Behind the scenes, Toys R Us executives were reassuring the toy makers that supplied it that the company was backed by a bankruptcy loan (known as debtor-in-possession financing). The loan meant it could meet the kinds of delayed payment terms common in the industry — trade credit extended by suppliers to their retail customer that allows for a gap of weeks or months to pass between delivering goods and getting paid for them.
What suppliers didn’t know were the terms of the loan. (As the plaintiffs later alleged, Toys R Us executives had also failed to fully analyze the loan and its likely consequences. The defendants denied that allegation, and others put forward by the plaintiffs.)
That matters because of what happened in the months following Toys R Us’ bankruptcy filing. The retailer had an abysmal holiday season, outflanked by its larger, healthier generalist rivals — namely Amazon, Walmart and Target — and suffering from operational snafus from years of underinvestment in systems and stores.
When Toys R Us fell short of targets, it breached the terms of its financing, and by early the next year lenders pulled the plug, sending the retailer into liquidation rather than putting up more capital.
Yet in the preceding months, creditors alleged, Toys R Us had been buying product, and its executives had led them to believe that the company would be good for payment. Instead, the retailer lost its funding, closed its stores, and suppliers collectively lost many millions of dollars.

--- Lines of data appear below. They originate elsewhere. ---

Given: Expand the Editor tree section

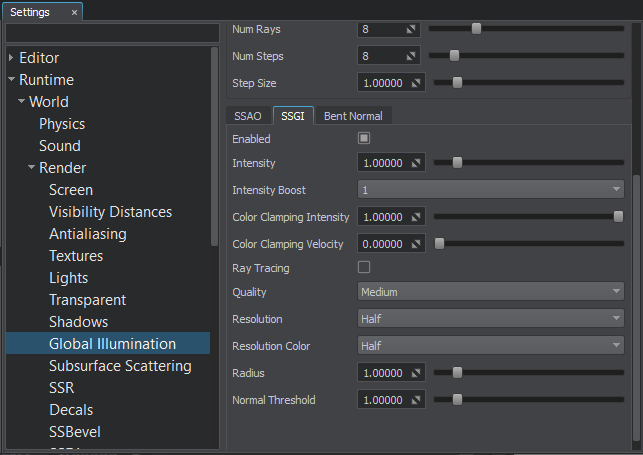Looking at the screenshot, I should (11, 58).
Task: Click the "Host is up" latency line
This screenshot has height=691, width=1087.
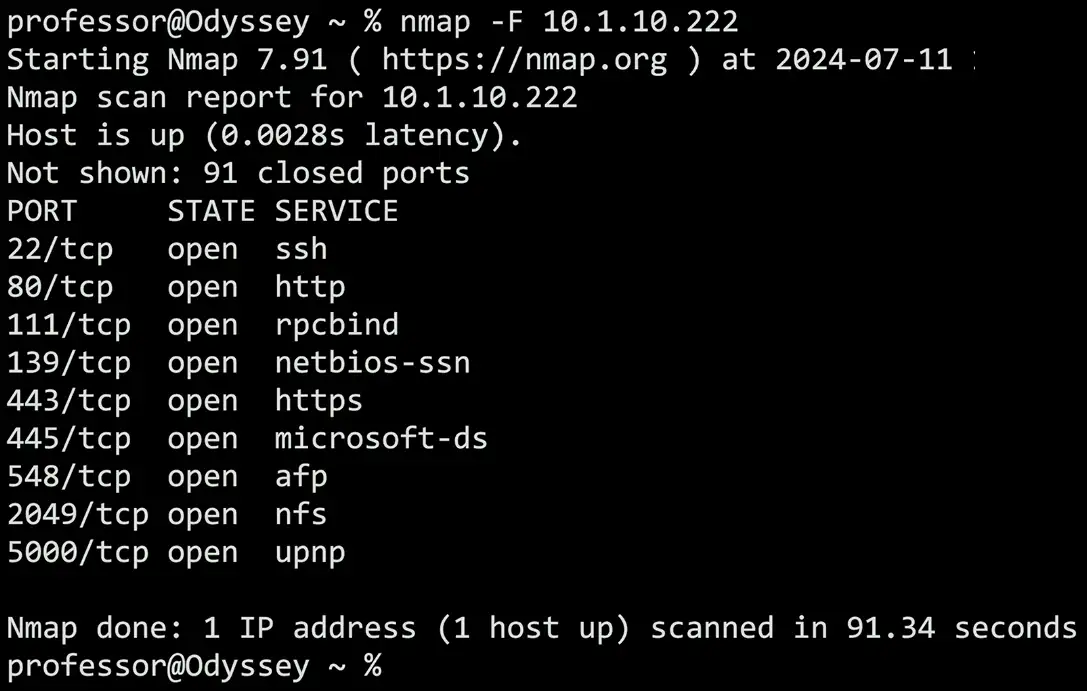Action: 264,135
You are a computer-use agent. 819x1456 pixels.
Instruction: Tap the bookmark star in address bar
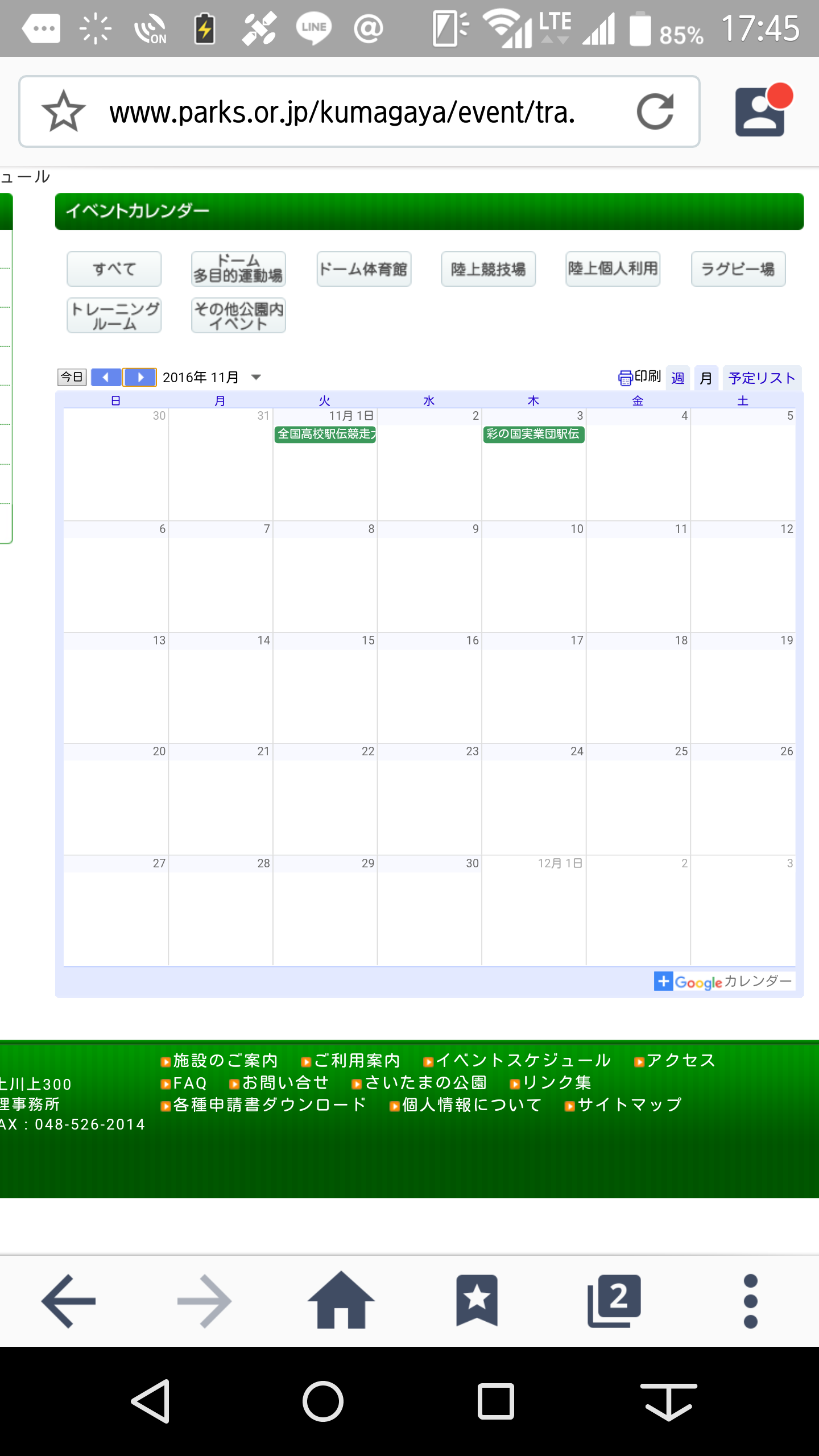click(x=63, y=111)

The former creditors have also accused executives and Toys R Us’ private equity owners of bilking the company in the months and years leading up to the retailer’s bankruptcy. Among other things, they pointed to bonuses paid to Brandon and other top executives just days before the company filed for Chapter 11.
For unsecured creditors, lawsuits such as the one recently settled provide one of the few paths to repayment in many bankruptcies. In other words, many of the plaintiffs in the suit against Toys R Us’ former executives were trying to recoup payment for goods shipped and services provided to Toys R Us as much as five years ago or more.
The market has largely moved on from the death of the old Toys R Us. Amazon, Walmart and Target have become even bigger toy sellers. The Toys R Us brand is currently trying for (another) revival through shop-in-shops at Macy’s stores. And the segment as a whole has gotten a boost in the pandemic era.
But the way the Toys R Us bankruptcy played out rattled many suppliers, both in the toy sector and beyond. Retailers in Chapter 11 depend on maintaining their relationships with vendors if they are to have any hope of staying afloat beyond bankruptcy. And those relationships are based in no small part on trust.